PURPOSE : To investigate the extent to which different prices within the bid-ask spread
are used for fair value measurements and evaluate the potential consequences thereof.
DESIGN/METHODOLOGY/APPROACH : The paper investigates different level one fair value
measurements of exchange-traded funds’ equity investments. Using descriptive
methods, it compares actual and stated fair value measurement policies. In addition,
comparative value-relevance of these measurements is investigated in regression
FINDINGS : Most fair value measurements are based on closing prices, but stated
accounting policies and actual measurements frequently differ.
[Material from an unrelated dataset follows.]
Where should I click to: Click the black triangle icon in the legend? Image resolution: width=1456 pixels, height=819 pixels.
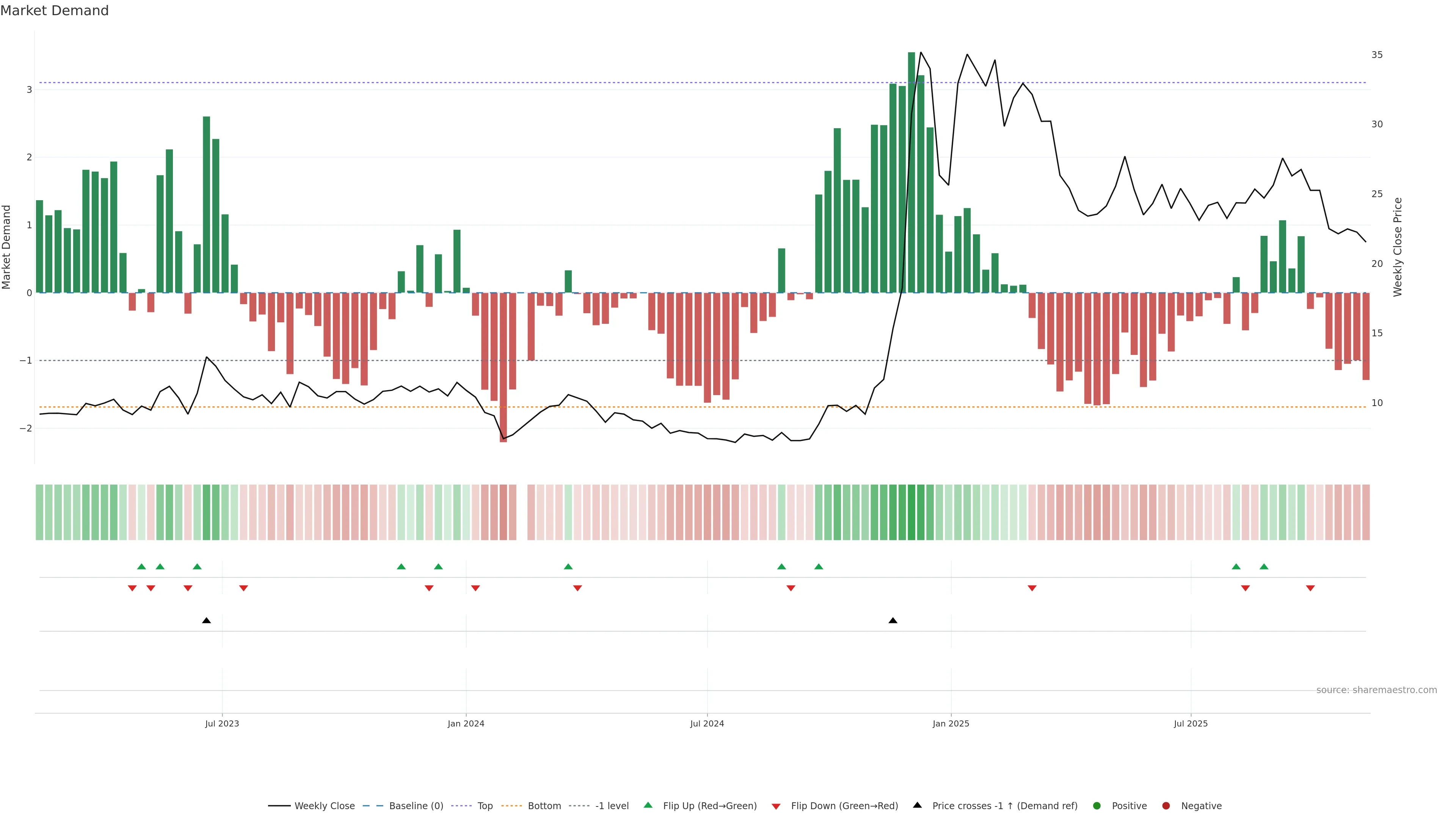click(x=917, y=805)
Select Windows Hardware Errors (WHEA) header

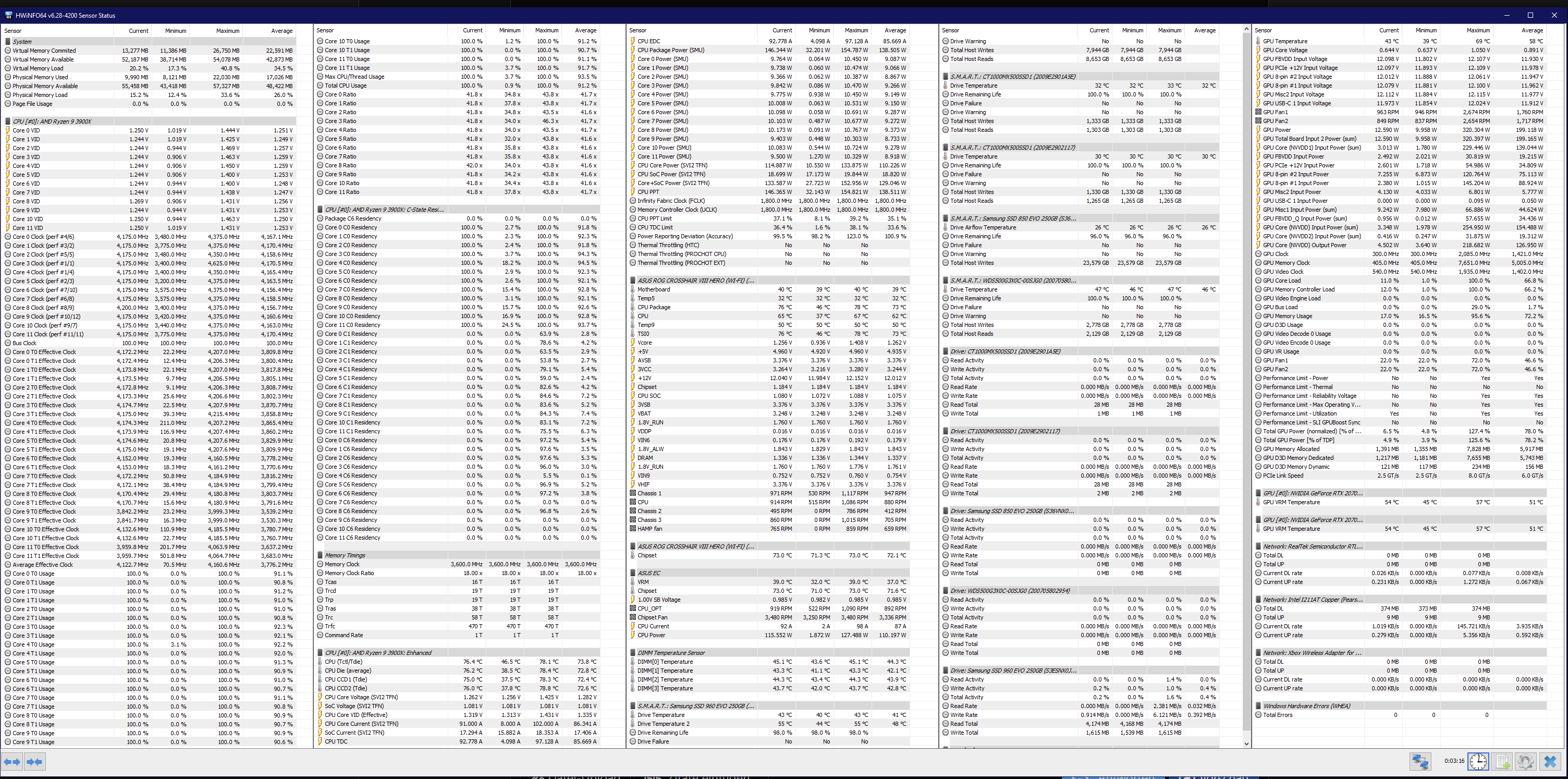[x=1306, y=706]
Results also show that
the bid-close spread of underlying investments is value-relevant in determining the bidclose
spreads of ETFs themselves.
RESEARCH LIMITATIONS/IMPLICATIONS : Findings are specific to unleveraged ETFs, the sample country and sample period used and only apply to investments in listed equities.
Conclusions from this study may assist in predicting market perceptions of the risk of
listed equity portfolios.
PRACTICAL IMPLICATIONS : This paper sheds light on the practical impact of the recent
change in fair value measurement guidance.
ORIGINALITY/VALUE : This study provides evidence on the size of the bid-ask spread of
actual investment portfolios and its potential impact. It shows that bid-close spreads of
underlying investments are used to price the bid-close spreads of ETFs themselves and
that stated and actual accounting policies often differ. Findings imply that standardsetters
might be influenced by actual accounting practices.